L’homme a inventé la mort, nous dit Lapointe.
Lapointe aurait pu se contenter de jouer son adaptation de l’œuvre de W. B. Yeats. Mais il va encore plus loin. Il l’a traduite, puis écrite, pour ensuite mieux la ré-écrire, la déconstruire, convoquant dans une deuxième partie l’absurde et le grotesque. Il la rejoue dans un monde apocalyptique où Jésus reviendrait cette fois 2000 ans plus tard, pour sa deuxième résurrection, son second avènement. Qui sera-t-il cette fois, dans un monde où l’homme a tout détruit? Monstre annihilant tout sur son passage, sauveur des âmes damnées?
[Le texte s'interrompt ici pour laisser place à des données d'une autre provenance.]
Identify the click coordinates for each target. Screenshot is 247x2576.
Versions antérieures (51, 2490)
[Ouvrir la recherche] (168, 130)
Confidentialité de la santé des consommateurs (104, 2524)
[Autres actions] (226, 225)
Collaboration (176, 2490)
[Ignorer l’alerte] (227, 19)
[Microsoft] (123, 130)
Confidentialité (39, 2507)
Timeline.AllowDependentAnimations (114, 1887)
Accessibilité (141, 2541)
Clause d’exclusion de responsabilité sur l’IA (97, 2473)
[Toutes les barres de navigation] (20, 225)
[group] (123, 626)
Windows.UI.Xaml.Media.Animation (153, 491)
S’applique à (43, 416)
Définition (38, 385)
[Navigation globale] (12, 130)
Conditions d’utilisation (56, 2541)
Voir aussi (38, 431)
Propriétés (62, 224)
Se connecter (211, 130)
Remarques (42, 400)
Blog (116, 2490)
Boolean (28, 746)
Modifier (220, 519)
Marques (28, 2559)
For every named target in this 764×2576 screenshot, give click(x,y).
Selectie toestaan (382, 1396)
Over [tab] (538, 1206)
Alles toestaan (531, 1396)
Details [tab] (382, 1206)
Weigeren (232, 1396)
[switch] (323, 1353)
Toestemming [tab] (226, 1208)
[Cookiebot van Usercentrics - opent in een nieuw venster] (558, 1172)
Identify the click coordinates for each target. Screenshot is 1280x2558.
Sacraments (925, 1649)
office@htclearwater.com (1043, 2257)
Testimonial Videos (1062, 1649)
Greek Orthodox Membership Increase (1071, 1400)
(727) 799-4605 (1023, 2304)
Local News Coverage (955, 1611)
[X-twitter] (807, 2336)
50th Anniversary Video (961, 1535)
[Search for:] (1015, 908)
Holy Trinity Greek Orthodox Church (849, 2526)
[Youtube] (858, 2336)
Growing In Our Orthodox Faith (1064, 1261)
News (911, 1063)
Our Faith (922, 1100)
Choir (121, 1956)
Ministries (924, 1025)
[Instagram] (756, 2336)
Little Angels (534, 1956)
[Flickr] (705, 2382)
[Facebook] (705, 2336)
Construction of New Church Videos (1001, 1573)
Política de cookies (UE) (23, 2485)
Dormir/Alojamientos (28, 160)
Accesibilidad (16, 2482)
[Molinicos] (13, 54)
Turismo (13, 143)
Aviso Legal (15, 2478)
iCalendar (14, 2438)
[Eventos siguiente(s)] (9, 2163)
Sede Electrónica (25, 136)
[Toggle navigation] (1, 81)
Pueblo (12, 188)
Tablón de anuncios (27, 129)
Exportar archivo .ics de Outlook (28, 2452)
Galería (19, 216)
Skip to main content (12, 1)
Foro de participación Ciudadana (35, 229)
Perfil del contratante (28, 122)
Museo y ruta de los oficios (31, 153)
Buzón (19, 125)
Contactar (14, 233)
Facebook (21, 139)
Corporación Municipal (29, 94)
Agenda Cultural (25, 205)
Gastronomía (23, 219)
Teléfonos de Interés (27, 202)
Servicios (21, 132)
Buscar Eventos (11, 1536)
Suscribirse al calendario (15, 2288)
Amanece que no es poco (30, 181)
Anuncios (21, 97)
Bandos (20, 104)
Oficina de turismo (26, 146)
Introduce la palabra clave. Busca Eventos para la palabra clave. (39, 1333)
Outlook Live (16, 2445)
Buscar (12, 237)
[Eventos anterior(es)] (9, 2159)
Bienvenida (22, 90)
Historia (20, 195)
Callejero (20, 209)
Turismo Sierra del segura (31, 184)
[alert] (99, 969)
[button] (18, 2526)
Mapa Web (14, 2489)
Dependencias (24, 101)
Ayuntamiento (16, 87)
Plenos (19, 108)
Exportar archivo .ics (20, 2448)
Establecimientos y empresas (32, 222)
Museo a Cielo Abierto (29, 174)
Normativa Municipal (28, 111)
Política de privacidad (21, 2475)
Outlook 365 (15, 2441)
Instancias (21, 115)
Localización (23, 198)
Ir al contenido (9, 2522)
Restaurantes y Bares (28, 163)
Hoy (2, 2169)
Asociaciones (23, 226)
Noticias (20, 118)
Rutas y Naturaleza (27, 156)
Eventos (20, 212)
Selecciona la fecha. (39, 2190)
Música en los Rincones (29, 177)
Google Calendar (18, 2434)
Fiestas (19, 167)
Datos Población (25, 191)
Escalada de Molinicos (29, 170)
Cette rupture de ton donne du sens à la première partie, en la blasphémant. Ceux qui auront été patients verront quelques morceaux du puzzle se mettre en place. Ils auront aussi peut-être le tournis devant les couches de sens que Lapointe a superposées pour mieux nous mettre dans la face notre monde absurde, déchiré, démoli. Notre monde qui attend encore, dans ses limbes vieux de 2000 ans, que sa rédemption advienne.
"Je n'ai jamais cru en Dieu, écrit encore Lapointe. J'ai toujours pensé que la vie comme nous la vivons est un phénomène improbable. Ce phénomène a lieu ici, maintenant, sur une roche qui flotte dans ce que nous avons nommé l'espace et qui semble s'étendre à l'infini. J'ai toujours pensé que personne ne nous sauveras de nous-mêmes, sinon nous-mêmes."
Le théâtre de Lapointe est exigeant. J’oserais aussi affirmer qu’il est nécessaire. À vous d’en juger, pour encore quatre soirs, à la Salle Multi.